Our evaluation of the framework’s performance showed that PPFL can significantly improve privacy while incurring small system overheads at the client-side. In particular, PPFL can successfully defend the trained model against data reconstruction, attribute inference, and membership inference attacks. Furthermore, it can achieve comparable model utility with almost half the communication rounds needed in normal FL settings, and a similar amount of network traffic compared to the standard FL of a complete model. This is achieved while only introducing up to 15% extra CPU computation time, 18% extra memory usage, and 21% energy consumption overhead in PPFL’s client-side [5].

Conclusion

Several challenges still exist when training ML models in an FL fashion. Each user’s data reflect only the given client’s usage of the device and view of the problem, rather than that of the whole population distribution. Therefore, many users are need to participate to get a good FL model. Unfortunately, the massively distributed nature of FL makes communication and device participating unpredictable, as we cannot assume that user devices will always be online, and with fast and stable connectivity to send and receive updates of the model under training. Moreover, we anticipate that every device can be different, introducing high device heterogeneity in the problem, with various OSes, hardware characteristics and different processing and memory capabilities. Also, we anticipate high heterogeneity with respect to data across users and devices. Finally, privacy is still a pending concern in FL, as more advanced data and model attacks are expected to surface. Thus, many more improvements will have to be made in FL, in order to truly realize the privacy-by-design ML frameworks that can be used in the future and provide high utility of ML models, while preserving the privacy and even anonymity of the users and data owners participating in the modelling.

References

[1] Benjamin Zi Hao Zhao, Mohamed Ali Kaafar, Nicolas Kourtellis. Not one but many Tradeoffs: Privacy Vs. Utility in Differentially Private Machine Learning. Proceedings of the ACM SIGSAC Conference on Cloud Computing Security Workshop (CCSW), 2020.

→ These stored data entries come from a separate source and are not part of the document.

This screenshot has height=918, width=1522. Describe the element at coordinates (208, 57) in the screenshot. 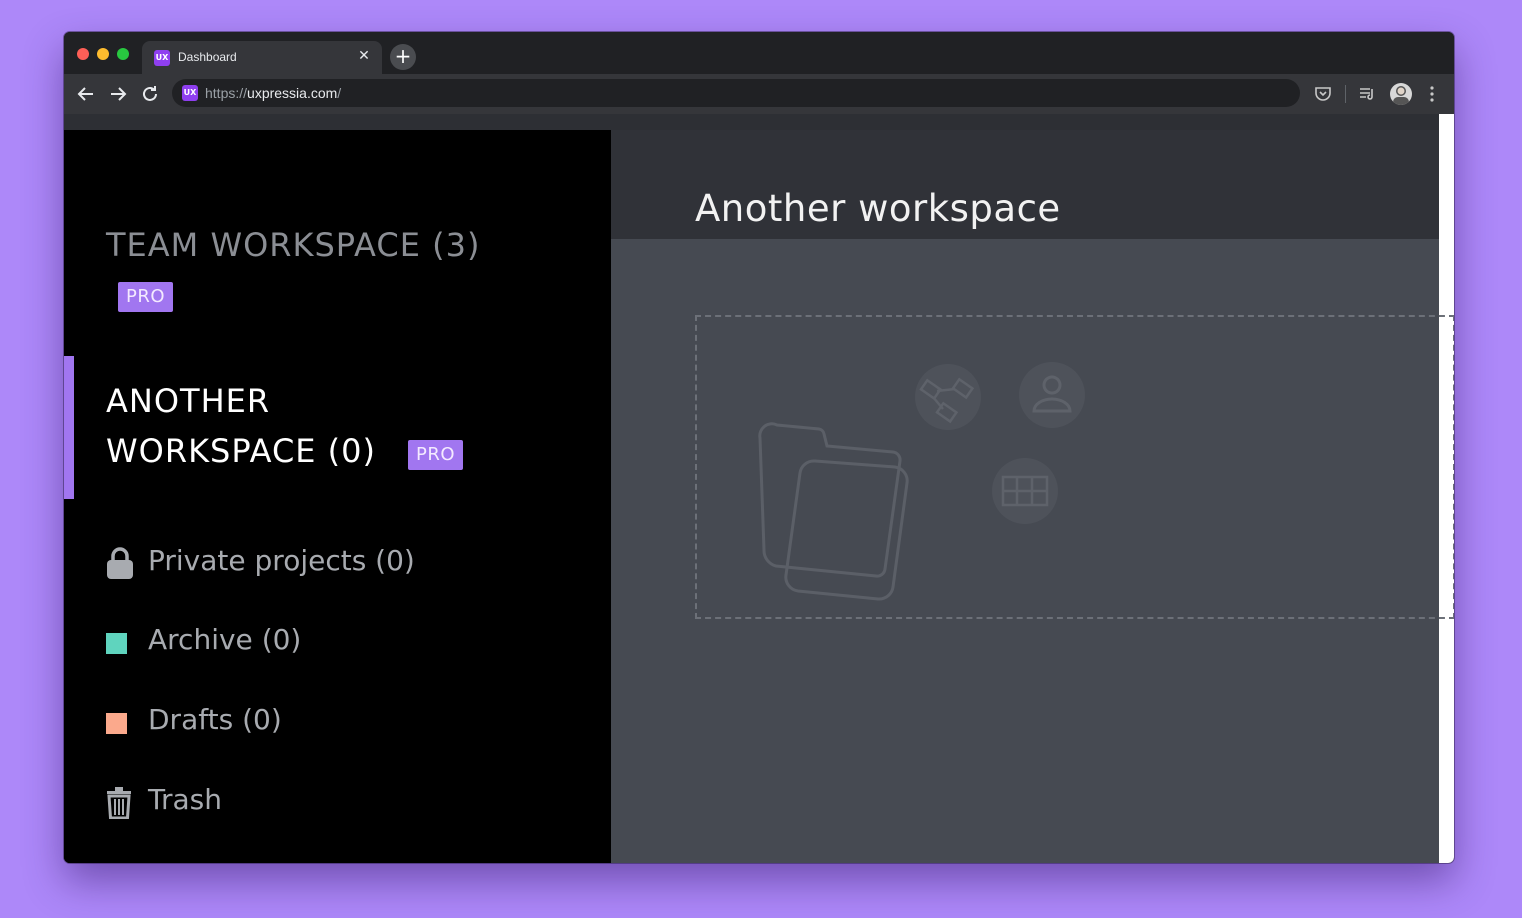

I see `tab-title: Dashboard` at that location. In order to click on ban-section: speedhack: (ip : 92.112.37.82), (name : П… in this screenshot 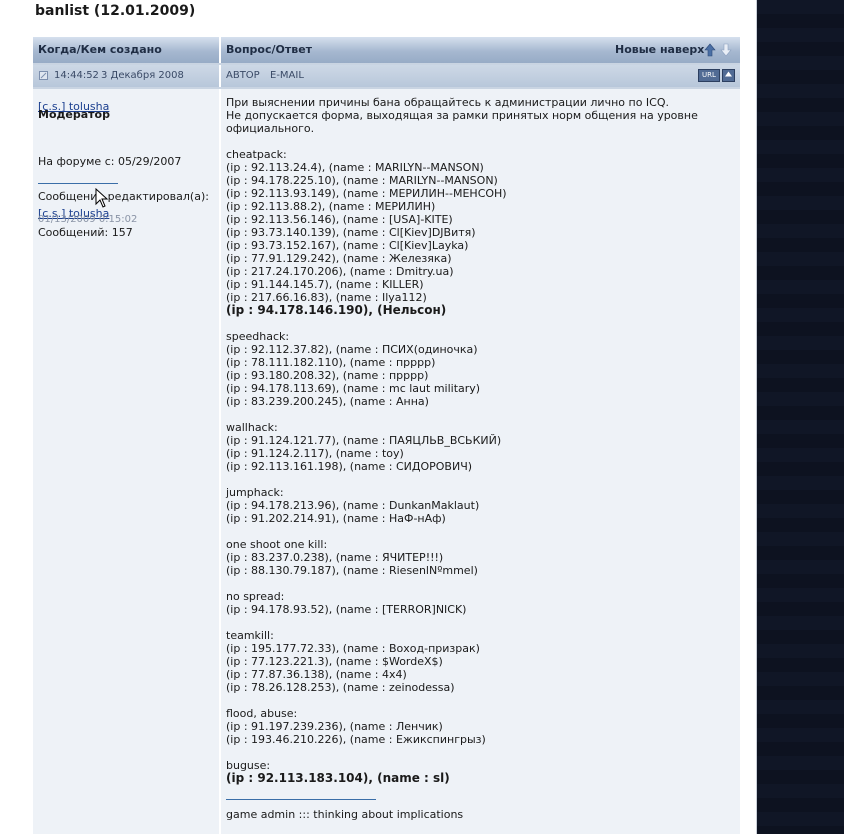, I will do `click(478, 369)`.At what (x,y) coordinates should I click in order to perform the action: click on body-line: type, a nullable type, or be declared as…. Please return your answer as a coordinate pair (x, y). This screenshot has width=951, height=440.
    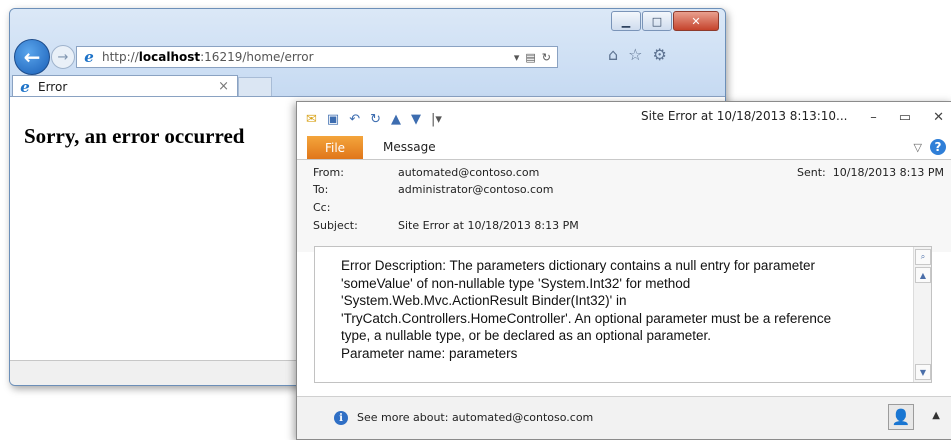
    Looking at the image, I should click on (526, 336).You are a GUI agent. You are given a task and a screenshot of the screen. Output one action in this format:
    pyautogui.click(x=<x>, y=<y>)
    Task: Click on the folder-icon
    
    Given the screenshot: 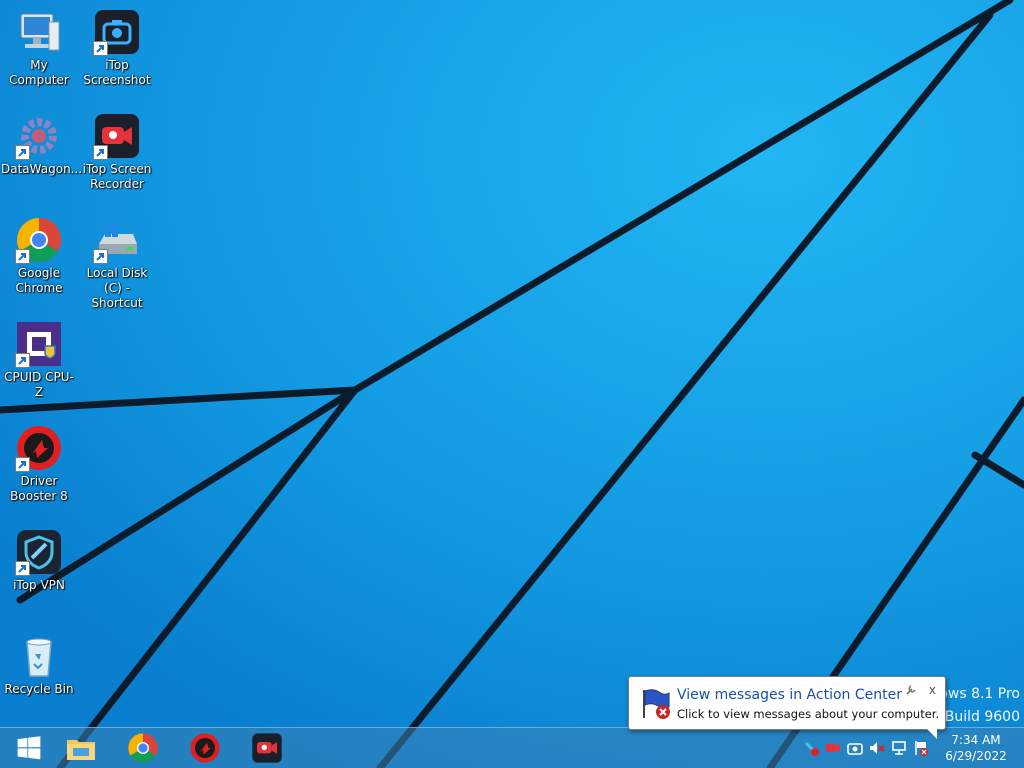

[2] H. Brendan McMahan, Eider Moore, Daniel Ramage, Seth Hampson, Blaise Agüera y Arcas. Communication-Efficient Learning of Deep Networks from Decentralized Data. Proceedings of the International Conference on Artificial Intelligence and Statistics (AISTATS), 2017.

[3] N. Kourtellis, K. Katevas and D. Perino. FLaaS: Federated Learning as a Service. Proceedings of the ACM Workshop on Distributed Machine Learning (DistributedML), 2020.

[4] N. Kourtellis, K. Katevas and D. Perino. FLaaS: Federated Learning as a Service. Patent Filed, 2020.

[5] Fan Mo, Hamed Haddadi, Kleomenis Katevas, Eduard Marin, Diego Perino, Nicolas Kourtellis. PPFL: Privacy-preserving Federated Learning with Trusted Execution Environments. Proceedings of the 19th Annual International Conference on Mobile Systems, Applications, and Services (MobiSys), 2021.

[6] Fan Mo, Kleomenis Katevas, Eduard Marin, Diego Perino, Nicolas Kourtellis. Federated Learning for Preserving Privacy. Patent Filed, 2021.

Short Bio

Nicolas Kourtellis holds a PhD in Computer Science & Engineering from the University of South Florida, USA (2012). He has done research @Yahoo Labs, USA & @Telefonica Research, Spain, on online user privacy and behaviour modelling, Internet measurements and distributed systems, with 70+ published peer-reviewed papers. Lately, he focuses on CyberPrivacy (Privacy-preserving Machine Learning (ML) and Federated Learning on the edge, user online privacy and PII leaks), etc.) and CyberSafety (modelling and detecting abusive, inappropriate or fraudulent content on social media using data mining and ML methods, and how they can be applied on the edge on user-owned or network devices). He has served in many technical program committees of top conferences and journals (WWW, KDD, CIKM, ECML- PKDD, TKDD, TKDE, TPDS, etc.). The aforementioned work has been partially funded by the European Commission, with the following projects: Concordia (830927), Accordion (871793) and Pimcity (871370).